Others, however, have criticized Dube's writings for being far too theoretical, unmindful of disciplinary boundaries, and immensely broad in scope.

==Work==
Dube’s research explores questions of colonialism and modernity, law and legalities, caste and community, evangelization and empire, and popular religion and subaltern art.

Apart from more than one hundred and thirty journal articles and book chapters as well as a few dozen reviews/discussion-pieces, his authored books in English include Untouchable Pasts (State University of New York Press, 1998; reprint Sage, 2001); Stitches on Time (Duke University Press and Oxford University Press, 2004); After Conversion (Yoda Press, 2009); Subjects of Modernity (Manchester University Press, 2017 [Hardback and Open Access] and 2019 [Paperback]; SUNMeDIA/STIAS, 2017 [South Africa]; Primus Books, 2018 [South Asia]); and Disciplines of Modernity (Routledge, 2022 [Hardback and E-pub]; 2023 [South Asia]; 2024 [Paperback]).

Dube has authored as well a quintet in historical anthropology in the Spanish language comprising Sujetos subalternos (2001), Genealogías del presente (2003), Historias esparcidas (2007), Modernidad e Historia (2011, second edition 2019), and Formaciones de lo contemporaneo (2017), published by El Colegio de México. A 600-page anthology of his writings in Spanish of the last twenty years, El archivo y el campo: Historia, antropología, modernidad was published in 2019 also by El Colegio de México.

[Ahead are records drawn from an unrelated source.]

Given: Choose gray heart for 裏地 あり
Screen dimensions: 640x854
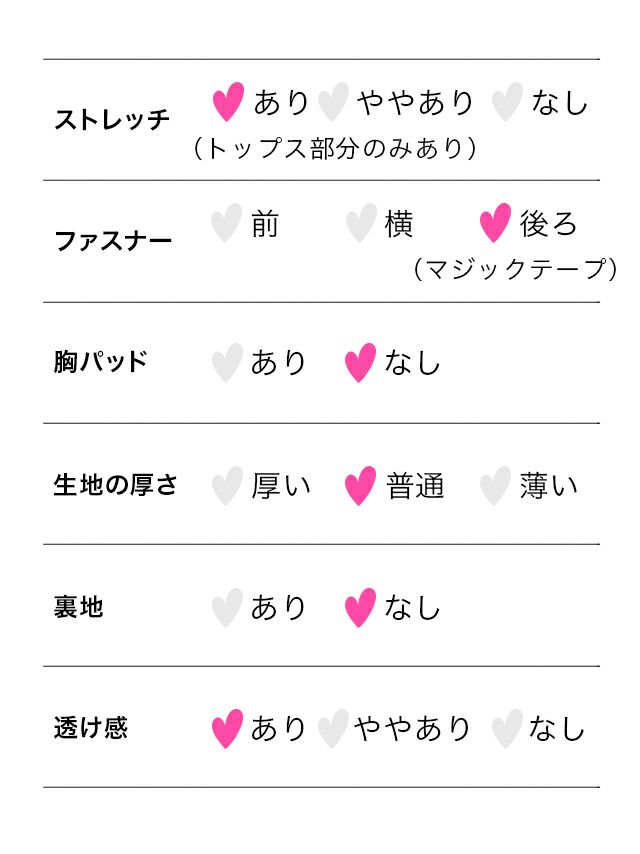Looking at the screenshot, I should click(x=227, y=607).
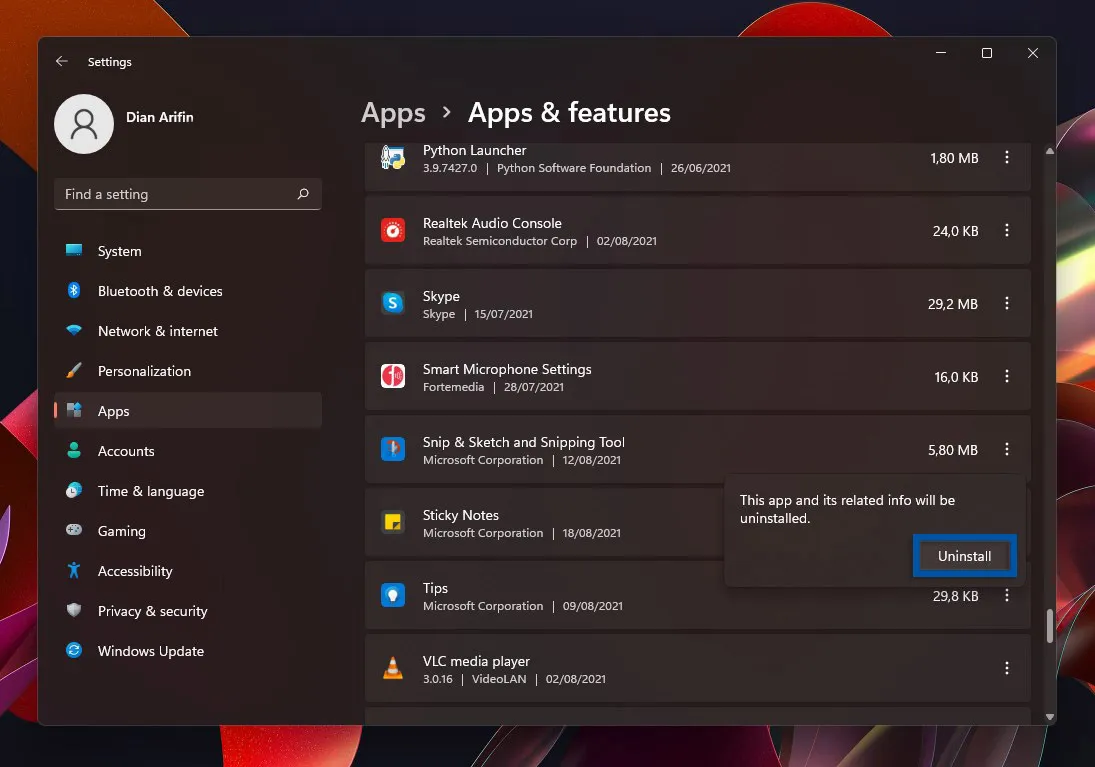The image size is (1095, 767).
Task: Select Bluetooth & devices in the sidebar
Action: coord(161,291)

Among Dube's more than fifteen edited and co-edited volumes are Postcolonial Passages (Oxford University Press, 2004); Historical Anthropology (Oxford University Press, 2007); Enchantments of Modernity (Routledge, 2009); Ancient to Modern (Oxford University Press, 2009); Modern Makeovers (Oxford University Press, 2011); Crime through Time (Oxford University Press, 2013); Unbecoming Modern (second edition, Routledge, 2019); and Dipesh Chakrabarty and the Global South (Routledge, 2020). Dube also currently edits the innovative international series "Routledge Focus on Modern Subjects" (London, New York, and New Delhi).